(Stored records)
####################
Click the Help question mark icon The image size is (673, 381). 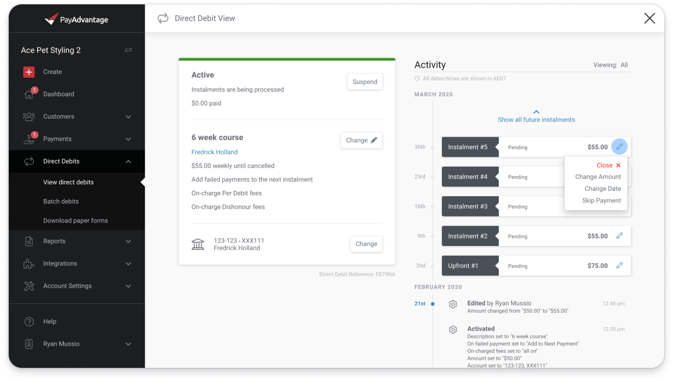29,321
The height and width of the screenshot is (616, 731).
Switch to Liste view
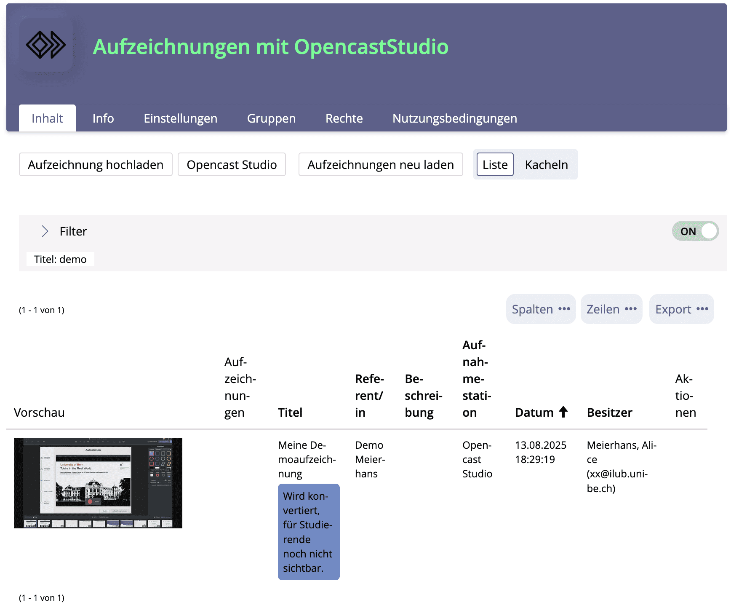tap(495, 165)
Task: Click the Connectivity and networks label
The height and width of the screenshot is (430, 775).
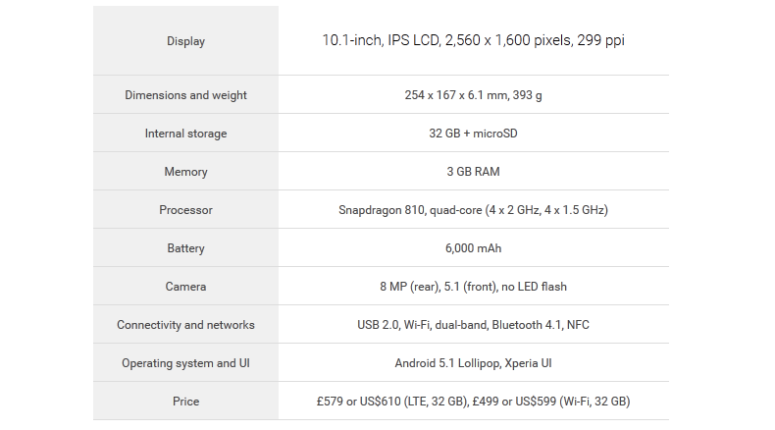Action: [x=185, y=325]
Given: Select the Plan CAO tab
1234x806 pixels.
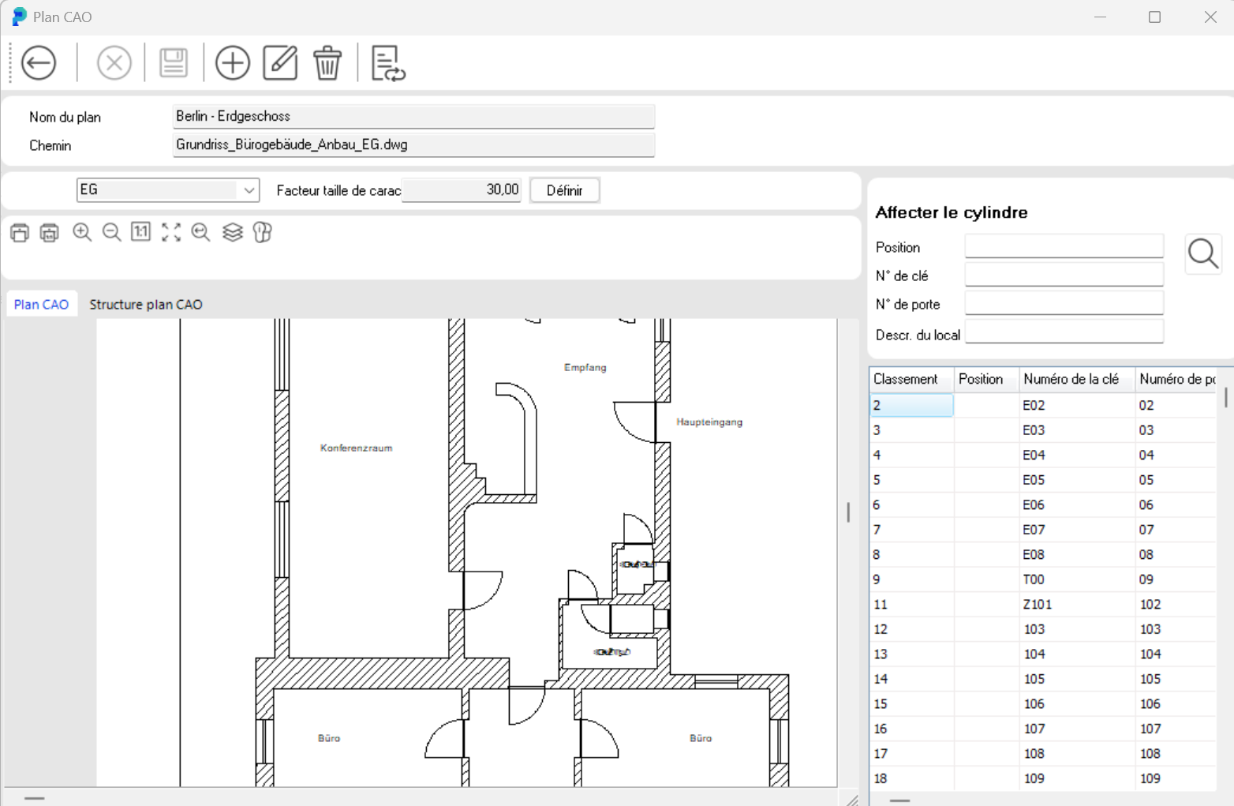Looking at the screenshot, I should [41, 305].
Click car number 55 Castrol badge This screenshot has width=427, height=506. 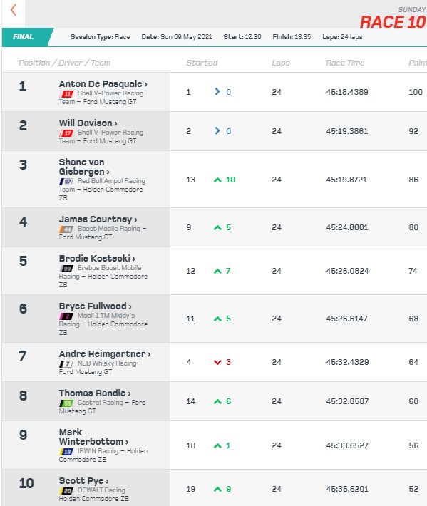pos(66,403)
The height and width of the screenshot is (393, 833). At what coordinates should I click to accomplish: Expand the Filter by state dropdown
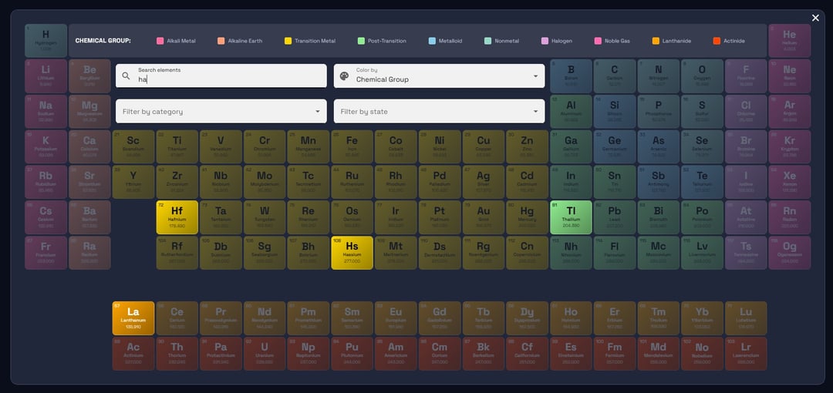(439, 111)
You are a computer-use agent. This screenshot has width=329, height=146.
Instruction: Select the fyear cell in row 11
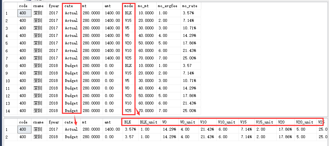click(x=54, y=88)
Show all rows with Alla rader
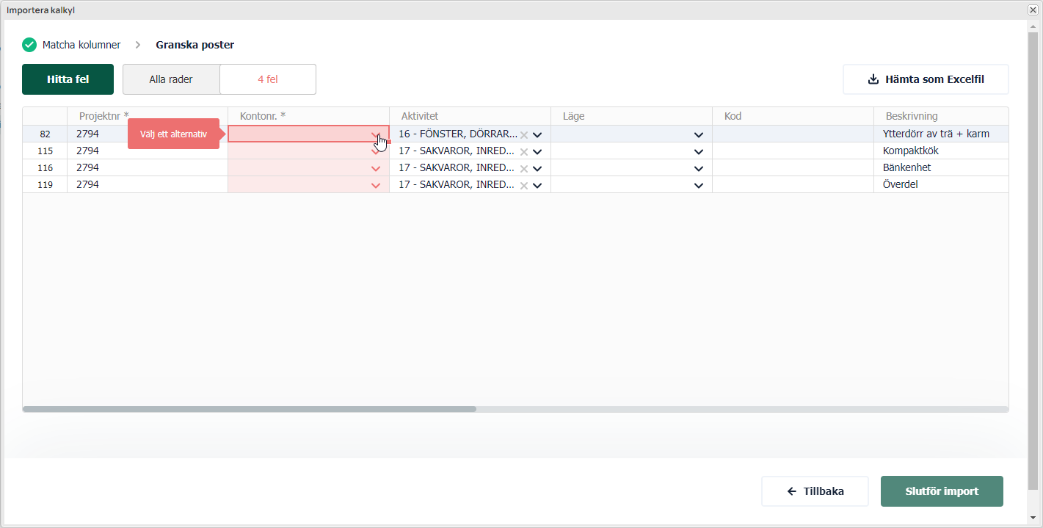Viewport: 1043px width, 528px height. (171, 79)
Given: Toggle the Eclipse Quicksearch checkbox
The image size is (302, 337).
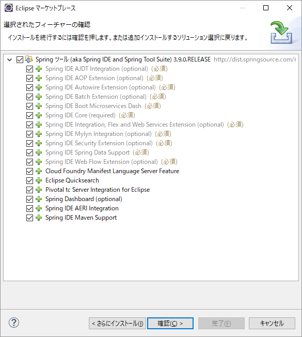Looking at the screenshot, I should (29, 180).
####################
How to complete this task>
Final stretch of the data: repeat exactly each line from the one containing "Instruction: Select the fyear cell in row 11" through the last, and omit all pictures.

Expected output>
Instruction: Select the fyear cell in row 11
click(x=54, y=88)
Show all rows with Alla rader
Viewport: 1043px width, 528px height. (171, 79)
Given: Toggle the Eclipse Quicksearch checkbox
The image size is (302, 337).
Looking at the screenshot, I should (29, 180).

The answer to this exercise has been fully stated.